朝鮮高校生就学支援金不支給違憲訴訟 民族教育の自由を侵害してはいけない

去る11月7日、朝鮮高校生就学支援金不支給違憲訴訟の第20回口頭弁論が開かれました。いわゆる「高校無償化」から、朝鮮学校の生徒を除外することが決定されてから4年近くが経ちましたが、今年3月には河村たかし市長が、朝鮮の核実験などを理由に、朝鮮学校への補助金予算の一部停止を決めるなど、名古屋でも差別的な動きが出てきています。国が政治と教育を結びつけて、「国民の理解が得られない」ことをたてに朝鮮学校の生徒を差別した弊害がこんなところにも現れています。

しかし、裁判では、国は、拉致事件などの政治的な理由で朝鮮学校を除外したのではなく、朝鮮学校は、北朝鮮・朝鮮総聯に不当な支配を受けている可能性があり、教育基本法に違反しているかもしれないからだと主張しています。

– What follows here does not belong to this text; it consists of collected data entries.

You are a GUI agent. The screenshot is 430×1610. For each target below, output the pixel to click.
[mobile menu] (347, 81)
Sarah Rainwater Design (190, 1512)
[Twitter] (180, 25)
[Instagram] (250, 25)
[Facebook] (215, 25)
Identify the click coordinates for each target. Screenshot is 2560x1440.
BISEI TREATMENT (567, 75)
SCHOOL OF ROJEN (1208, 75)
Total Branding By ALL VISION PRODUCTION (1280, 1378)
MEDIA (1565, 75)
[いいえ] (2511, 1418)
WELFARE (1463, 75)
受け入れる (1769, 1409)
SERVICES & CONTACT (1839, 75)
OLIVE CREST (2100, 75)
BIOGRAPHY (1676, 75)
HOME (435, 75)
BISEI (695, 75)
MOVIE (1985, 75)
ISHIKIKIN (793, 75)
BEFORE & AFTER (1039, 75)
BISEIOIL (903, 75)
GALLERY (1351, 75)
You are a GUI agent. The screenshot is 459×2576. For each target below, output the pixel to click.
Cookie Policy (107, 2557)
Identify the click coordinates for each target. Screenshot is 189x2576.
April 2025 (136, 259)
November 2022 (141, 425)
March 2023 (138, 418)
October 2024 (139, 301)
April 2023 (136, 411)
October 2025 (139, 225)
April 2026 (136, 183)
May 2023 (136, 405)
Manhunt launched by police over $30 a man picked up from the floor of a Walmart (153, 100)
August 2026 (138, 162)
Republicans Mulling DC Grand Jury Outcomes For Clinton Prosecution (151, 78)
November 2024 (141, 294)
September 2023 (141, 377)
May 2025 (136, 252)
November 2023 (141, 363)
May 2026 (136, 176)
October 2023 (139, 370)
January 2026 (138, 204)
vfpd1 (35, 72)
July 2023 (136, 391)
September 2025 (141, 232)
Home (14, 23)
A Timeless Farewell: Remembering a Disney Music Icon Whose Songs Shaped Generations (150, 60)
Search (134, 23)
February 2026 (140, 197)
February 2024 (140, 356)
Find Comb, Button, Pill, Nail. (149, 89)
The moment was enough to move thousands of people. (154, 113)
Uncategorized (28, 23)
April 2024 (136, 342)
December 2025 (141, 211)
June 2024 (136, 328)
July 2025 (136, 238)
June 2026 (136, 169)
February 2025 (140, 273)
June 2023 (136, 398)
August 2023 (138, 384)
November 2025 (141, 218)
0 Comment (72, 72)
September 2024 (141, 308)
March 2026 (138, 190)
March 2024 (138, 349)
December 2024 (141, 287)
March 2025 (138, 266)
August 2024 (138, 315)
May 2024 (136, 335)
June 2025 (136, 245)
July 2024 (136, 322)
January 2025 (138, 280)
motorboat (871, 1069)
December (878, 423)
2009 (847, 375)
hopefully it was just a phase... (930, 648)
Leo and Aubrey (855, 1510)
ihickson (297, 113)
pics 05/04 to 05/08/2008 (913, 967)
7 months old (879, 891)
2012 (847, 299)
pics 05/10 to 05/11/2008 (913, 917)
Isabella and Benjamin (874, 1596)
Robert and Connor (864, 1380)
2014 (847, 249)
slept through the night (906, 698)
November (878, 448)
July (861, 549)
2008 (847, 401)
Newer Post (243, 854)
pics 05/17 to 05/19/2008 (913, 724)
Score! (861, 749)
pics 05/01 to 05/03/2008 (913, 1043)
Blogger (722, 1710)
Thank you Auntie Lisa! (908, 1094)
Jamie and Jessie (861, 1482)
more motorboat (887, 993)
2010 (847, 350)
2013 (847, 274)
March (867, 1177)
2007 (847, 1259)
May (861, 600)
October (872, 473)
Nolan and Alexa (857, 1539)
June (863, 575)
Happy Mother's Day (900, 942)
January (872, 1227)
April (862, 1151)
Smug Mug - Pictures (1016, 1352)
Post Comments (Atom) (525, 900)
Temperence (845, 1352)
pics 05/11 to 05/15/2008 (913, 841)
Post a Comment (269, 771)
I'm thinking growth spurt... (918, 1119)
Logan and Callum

自民党の野党時代の朝鮮学校排除を目指した言動については、「あくまで野党時代のもので政府の行為とは関係ない」という態度です。原告は、不当な支配がないことはもちろん、母国や民族団体の支援で民族教育を行っている外国人学校に対して、その結びつき自体を問題視することがいかに民族教育の自由を侵害するものであるかを訴え、日本教育法学会会長の成嶋隆教授の意見書を提出しました。今回の裁判では被告の反論が提出されるはずでしたが、間に合わなかったとのことで次回に持ち越しになりました。被告の主張内容は日本のマイノリティ教育の自由自体に踏み込むもので、次回1月16日、どんな反論がなされるかも要注目です。是非、傍聴にお越しください。